A Christmas of Covid, of the poor and the sick
In addition to masks, social distancing and hand washing, there is the risk of an "afternoon" Christmas Mass, or indeed none altogether: The European Union is suggesting the elimination of all liturgical celebrations, replacing them with online events! We argue about the time of Mass, while we are getting used to the fact that the state is a "healthcare" state that manages (instead of serving) our wellbeing. Christmas is the Life that enters darkness and the shadow of death: The Child Jesus of the oriental icons is wrapped as in a shroud, similar to that of Christ in the tomb.
Rome (AsiaNews) - Christmas this year promises to be a very sober one. Even if here and there gardens, streets and shop windows are decorated, the atmosphere is far from bustling: everyone is worried by the pandemic which, like an invisible enemy, seems ready to overwhelm us when we distract ourselves from the anti-Covid rules: health masks, social distancing, hand washing and disinfection.
The state rules on the limits to travel, family gatherings, liturgical celebrations far from helping this loss of atmosphere, augment it. In Italy, for example, since there is a curfew at 10pm, it will be almost certainly necessary to celebrate "Christmas Eve" Masses in the afternoon, or a few hours before the "everyone home" produced by the curfew.
The media have been debating whether it is right to bring the Christmas mass forward or postpone until after the curfew. Honestly, it seems like a piecemeal problem. In mission countries, where there are few priests (for example in Myanmar or Cambodia), it is traditional that Christmas is celebrated on the day when the priest arrives who - going from village to village - will have already celebrated 10-20 "Christmas Eve” masses!
Another example: when you go on a pilgrimage to the Holy Land, it is typical to celebrate Christmas Eve mass in Bethlehem, even if the calendar says it is April, or May, or September, or October. Christmas, the feast of God-with-us is celebrated on December 25, but after all, every day is Christmas because every day we remember the God who has come to dwell among us.
Unfortunately, two parties have also been created among Christians: those who say that the holiday is invalid without the Midnight Mass, and those who are ready to change the time and even not to celebrate any Mass in the name of Covid prevention.
Both ignore one question: can a state even determine a curfew by limiting religious freedom and also the freedom of commerce (if we think of all restaurateurs, theatres and cinemas…)? Wouldn't it be more respectful of the whole social community (not just Catholics) if the State gave precise indications to limit the spread of the virus and left the various components to implement those indications, perhaps punishing offenders?

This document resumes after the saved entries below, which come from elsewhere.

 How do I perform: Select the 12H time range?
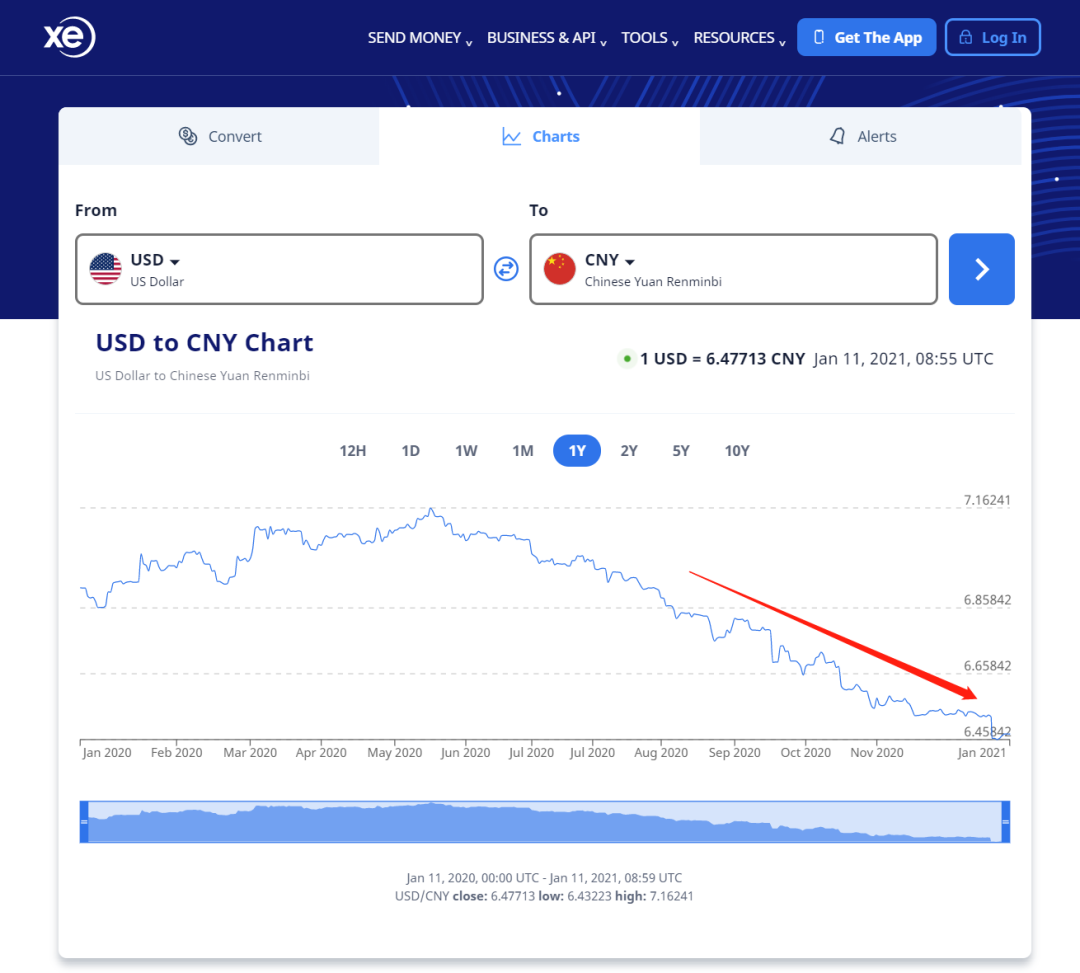tap(352, 451)
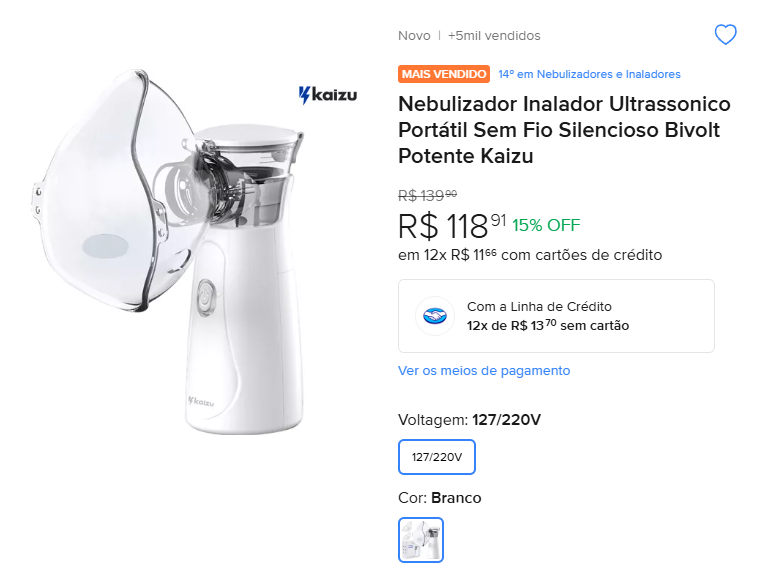Click the +5mil vendidos sales count

click(x=494, y=36)
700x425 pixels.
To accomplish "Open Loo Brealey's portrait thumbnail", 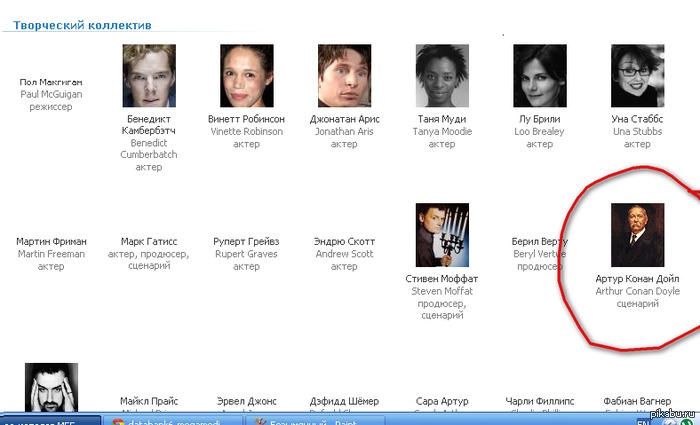I will pos(539,77).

Perhaps we are so used to the fact that the State is now a "healthcare" state that manages (not serves) our wellbeing, that all that is left to the faithful are empty arguments over the times of Mass, when there is a lot at stake more. And apparently the European Union is now suggesting the cancellation of all liturgical celebrations, replacing them with online events!
In any case, the poverty and restrictions with which we will celebrate Christmas this year will help us to be more in tune with the heart of its mystery. Our celebrations determined by Covid remind us that Christ came "in darkness and in the shadow of death", was born in a stable, "there was no room for them in the Inn" (cf. Luke 2,7).
Orthodox theologians point out that the Infant Jesus of the oriental icons of Christmas is swaddled as in a shroud, similar to that of Christ in the sepulchre; that the dark and angular cave recalls that of the sepulchre near Calvary.
For this reason, on my Christmas, I want to be close to all Covid patients and others, who even without knowing it, are part of this crib where Life fights with death and His victory begins.
This Christmas let us not forget the many people affected by the economic crisis resulting from the epidemic. In recent months we have received requests for help not only from Italy, but from all over the world: India, Pakistan, Lebanon, Iraq, Thailand, ... And our possibilities to help have become slim because AsiaNews is also facing the economic crisis: we always have lived on the charity of our readers and their impoverishment results in ours.
This is why my wish this year is that we can celebrate Christmas close to the sick, close to the poor, close to AsiaNews. And this is truly a path close to Jesus, who "from being rich became poor for us" (cf. 2 Cor. 8: 9). Merry Christmas.